Martin Fowler 1999 defines refactoring in two ways---in the noun form, and the verb form:
- Refactoring (noun): a change made to the internal structure of software to make it easier to understand and cheaper to modify without changing its observable behaviour.
- Refactoring (verb): to restructure software by applying a series of refactorings without changing its observable behaviour.
Both of these definitions carry a common line: "without changing its observable behaviour". Refactoring is the process of restructuring code to make it easier to use, cleaner to work with, and removing Code smells. An alternative definition is "Extending a program to make it more extensible".
Refactoring is a big deal. It overturns the older culture of If it ain't broke don't fix it by allowing developers to change code to meet their own needs, rather than for fixing bugs or adding features. It is an integral part of Agile methods, expecially Test Driven Development.
Refactoring is much more disciplined than just editing code. It is an anti-hacking practice that reduces code changes to simple, atomic transactions. Martin Fowler 1999 says "the cumulative effect of these small changes can radically improve the design".

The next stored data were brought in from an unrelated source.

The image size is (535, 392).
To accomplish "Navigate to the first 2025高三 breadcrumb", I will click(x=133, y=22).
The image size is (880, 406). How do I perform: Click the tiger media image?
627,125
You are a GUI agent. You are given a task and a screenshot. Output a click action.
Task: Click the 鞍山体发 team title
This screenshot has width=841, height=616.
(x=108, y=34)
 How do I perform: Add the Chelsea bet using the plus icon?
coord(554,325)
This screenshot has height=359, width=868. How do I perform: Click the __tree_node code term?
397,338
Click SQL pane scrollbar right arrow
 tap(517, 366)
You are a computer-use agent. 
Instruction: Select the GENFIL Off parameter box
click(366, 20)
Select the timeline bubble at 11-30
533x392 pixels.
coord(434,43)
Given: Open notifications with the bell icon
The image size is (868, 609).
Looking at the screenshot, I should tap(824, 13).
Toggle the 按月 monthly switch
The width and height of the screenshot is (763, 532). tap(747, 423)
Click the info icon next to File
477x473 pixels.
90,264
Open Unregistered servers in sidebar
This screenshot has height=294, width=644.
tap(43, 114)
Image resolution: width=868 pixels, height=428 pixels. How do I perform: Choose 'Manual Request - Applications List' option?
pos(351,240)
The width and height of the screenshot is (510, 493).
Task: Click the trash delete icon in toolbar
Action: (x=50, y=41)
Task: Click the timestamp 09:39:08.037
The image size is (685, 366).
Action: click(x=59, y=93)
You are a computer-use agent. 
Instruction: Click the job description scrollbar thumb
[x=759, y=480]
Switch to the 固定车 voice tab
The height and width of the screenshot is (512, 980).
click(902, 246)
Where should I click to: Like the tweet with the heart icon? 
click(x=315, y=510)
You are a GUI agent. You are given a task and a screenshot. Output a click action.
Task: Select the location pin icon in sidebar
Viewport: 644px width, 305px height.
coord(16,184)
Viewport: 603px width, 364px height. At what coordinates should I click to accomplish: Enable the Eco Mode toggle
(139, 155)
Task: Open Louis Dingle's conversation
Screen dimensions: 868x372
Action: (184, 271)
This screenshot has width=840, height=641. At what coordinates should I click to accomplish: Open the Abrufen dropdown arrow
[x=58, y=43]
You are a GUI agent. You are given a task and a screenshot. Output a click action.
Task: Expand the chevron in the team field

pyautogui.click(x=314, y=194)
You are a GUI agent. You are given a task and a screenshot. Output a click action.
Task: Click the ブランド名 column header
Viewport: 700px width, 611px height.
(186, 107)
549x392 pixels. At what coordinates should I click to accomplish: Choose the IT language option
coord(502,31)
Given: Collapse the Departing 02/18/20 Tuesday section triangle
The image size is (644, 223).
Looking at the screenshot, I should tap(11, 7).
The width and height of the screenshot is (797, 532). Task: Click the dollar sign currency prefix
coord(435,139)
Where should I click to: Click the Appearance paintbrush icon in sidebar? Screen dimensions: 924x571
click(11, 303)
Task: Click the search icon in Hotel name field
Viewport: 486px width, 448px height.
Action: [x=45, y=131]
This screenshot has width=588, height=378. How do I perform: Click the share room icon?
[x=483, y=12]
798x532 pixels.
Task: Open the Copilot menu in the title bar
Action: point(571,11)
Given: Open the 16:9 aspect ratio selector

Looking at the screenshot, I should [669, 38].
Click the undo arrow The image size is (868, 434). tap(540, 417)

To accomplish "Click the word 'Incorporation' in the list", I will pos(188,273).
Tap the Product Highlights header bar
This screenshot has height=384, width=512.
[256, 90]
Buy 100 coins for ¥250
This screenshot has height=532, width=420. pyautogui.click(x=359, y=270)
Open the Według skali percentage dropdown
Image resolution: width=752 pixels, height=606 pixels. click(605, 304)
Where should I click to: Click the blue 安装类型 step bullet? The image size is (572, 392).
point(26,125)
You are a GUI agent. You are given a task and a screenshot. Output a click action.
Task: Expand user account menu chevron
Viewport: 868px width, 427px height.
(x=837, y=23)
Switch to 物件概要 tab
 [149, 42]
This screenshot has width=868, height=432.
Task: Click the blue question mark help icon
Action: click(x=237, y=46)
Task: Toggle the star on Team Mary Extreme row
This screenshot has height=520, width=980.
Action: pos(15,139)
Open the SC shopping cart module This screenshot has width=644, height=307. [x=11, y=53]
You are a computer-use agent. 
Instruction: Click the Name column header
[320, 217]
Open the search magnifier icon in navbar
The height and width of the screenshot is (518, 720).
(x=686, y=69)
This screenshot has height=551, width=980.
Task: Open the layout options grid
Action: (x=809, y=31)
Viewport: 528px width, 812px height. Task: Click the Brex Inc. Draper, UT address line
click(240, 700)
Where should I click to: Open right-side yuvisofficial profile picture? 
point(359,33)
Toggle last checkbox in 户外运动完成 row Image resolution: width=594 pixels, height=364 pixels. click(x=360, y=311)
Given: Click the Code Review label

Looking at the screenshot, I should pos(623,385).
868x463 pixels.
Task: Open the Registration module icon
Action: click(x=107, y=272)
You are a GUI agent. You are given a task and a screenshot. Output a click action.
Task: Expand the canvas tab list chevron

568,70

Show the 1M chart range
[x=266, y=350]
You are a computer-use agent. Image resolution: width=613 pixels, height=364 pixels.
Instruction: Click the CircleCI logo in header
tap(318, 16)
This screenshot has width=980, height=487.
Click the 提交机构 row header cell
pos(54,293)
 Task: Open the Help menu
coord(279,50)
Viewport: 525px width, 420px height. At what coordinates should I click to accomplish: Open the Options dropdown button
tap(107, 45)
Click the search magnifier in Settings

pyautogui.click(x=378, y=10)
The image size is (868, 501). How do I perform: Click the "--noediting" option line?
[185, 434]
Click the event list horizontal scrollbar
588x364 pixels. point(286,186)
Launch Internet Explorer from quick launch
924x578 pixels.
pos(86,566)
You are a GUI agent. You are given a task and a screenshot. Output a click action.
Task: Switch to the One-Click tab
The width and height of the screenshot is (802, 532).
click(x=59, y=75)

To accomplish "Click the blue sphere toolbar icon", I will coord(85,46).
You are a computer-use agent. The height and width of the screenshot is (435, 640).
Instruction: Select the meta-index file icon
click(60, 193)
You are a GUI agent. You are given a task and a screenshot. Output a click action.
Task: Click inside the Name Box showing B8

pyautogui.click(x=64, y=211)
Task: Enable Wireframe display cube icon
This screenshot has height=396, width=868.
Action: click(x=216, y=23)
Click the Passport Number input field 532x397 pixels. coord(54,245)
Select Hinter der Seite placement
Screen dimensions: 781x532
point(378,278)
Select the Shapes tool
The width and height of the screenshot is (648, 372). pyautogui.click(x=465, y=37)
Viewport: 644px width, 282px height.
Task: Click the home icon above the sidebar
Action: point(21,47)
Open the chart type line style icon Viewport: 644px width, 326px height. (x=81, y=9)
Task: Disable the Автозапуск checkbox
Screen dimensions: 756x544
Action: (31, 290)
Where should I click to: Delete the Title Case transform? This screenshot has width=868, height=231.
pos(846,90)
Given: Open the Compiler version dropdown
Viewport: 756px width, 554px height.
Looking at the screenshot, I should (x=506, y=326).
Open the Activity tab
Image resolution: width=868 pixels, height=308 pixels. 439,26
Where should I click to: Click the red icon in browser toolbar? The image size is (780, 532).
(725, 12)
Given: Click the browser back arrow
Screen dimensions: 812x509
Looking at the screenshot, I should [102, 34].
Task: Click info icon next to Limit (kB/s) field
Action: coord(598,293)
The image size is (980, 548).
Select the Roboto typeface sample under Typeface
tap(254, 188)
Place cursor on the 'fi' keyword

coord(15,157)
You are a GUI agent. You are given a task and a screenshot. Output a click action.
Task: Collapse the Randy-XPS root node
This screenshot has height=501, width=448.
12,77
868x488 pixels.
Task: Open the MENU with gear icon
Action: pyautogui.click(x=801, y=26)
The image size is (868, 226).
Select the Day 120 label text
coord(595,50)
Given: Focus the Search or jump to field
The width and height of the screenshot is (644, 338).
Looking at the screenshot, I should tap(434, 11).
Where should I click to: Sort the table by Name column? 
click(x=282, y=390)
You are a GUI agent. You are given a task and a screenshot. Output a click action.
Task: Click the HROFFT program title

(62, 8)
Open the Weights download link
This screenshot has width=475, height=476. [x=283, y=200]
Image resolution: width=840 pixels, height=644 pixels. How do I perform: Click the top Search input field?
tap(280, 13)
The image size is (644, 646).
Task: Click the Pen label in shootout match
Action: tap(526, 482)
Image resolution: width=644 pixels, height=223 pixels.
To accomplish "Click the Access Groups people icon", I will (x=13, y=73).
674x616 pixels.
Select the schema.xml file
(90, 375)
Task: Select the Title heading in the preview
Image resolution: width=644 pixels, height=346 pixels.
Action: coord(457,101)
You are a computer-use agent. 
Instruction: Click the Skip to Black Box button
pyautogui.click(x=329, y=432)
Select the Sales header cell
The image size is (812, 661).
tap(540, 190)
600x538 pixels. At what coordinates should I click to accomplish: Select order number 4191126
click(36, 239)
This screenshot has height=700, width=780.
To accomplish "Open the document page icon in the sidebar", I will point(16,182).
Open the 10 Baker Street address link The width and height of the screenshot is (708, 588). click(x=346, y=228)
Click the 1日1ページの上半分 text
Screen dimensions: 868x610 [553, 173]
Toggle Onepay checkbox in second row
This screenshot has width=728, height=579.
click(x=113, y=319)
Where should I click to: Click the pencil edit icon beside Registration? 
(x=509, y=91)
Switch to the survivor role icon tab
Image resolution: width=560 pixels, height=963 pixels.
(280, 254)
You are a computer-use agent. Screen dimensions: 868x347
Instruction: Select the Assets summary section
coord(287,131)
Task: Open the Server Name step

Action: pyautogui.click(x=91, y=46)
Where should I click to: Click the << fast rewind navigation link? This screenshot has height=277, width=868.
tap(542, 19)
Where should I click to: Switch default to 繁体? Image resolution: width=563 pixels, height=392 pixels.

Refactoring is heavily dependent on Unit testing. Before any code is refactored, a self-checking test suite should be developed. It is used to check that the refactoring didn't break anything. If you are performing a series of small refactorings, run the tests between each one. This makes it easy to identify & fix bugs immediately. Fowler states that, when refactoring, one needs to know what can go wrong, and figure out how to refactor the program safely, with Martin Fowler 1999 providing safe steps for the various types of refactoring.
The culture of refactoring says that, if you are looking at some code and you see a way to make it better, you should. You should also refactor if you can't understand what it does. Fowler argues that this Refactoring and design approach makes a big difference to design culture.
Fowler also discusses Refactoring and performance.
Moving Features Between Objects
Simplifying Conditional Expressions
Making Method Calls Simpler
Dealing with Generalisation
- If you change the external behaviour of code, you aren't refactoring, you're just coding.
- If you don't have automated tests in place, you don't know whether you changed the behaviour, so you aren't refactoring.
- Refactoring is essential to ideas like Do the simplest thing that could possibly work and You ain't gonna need it.
- Refactoring helps us escape Big design up front.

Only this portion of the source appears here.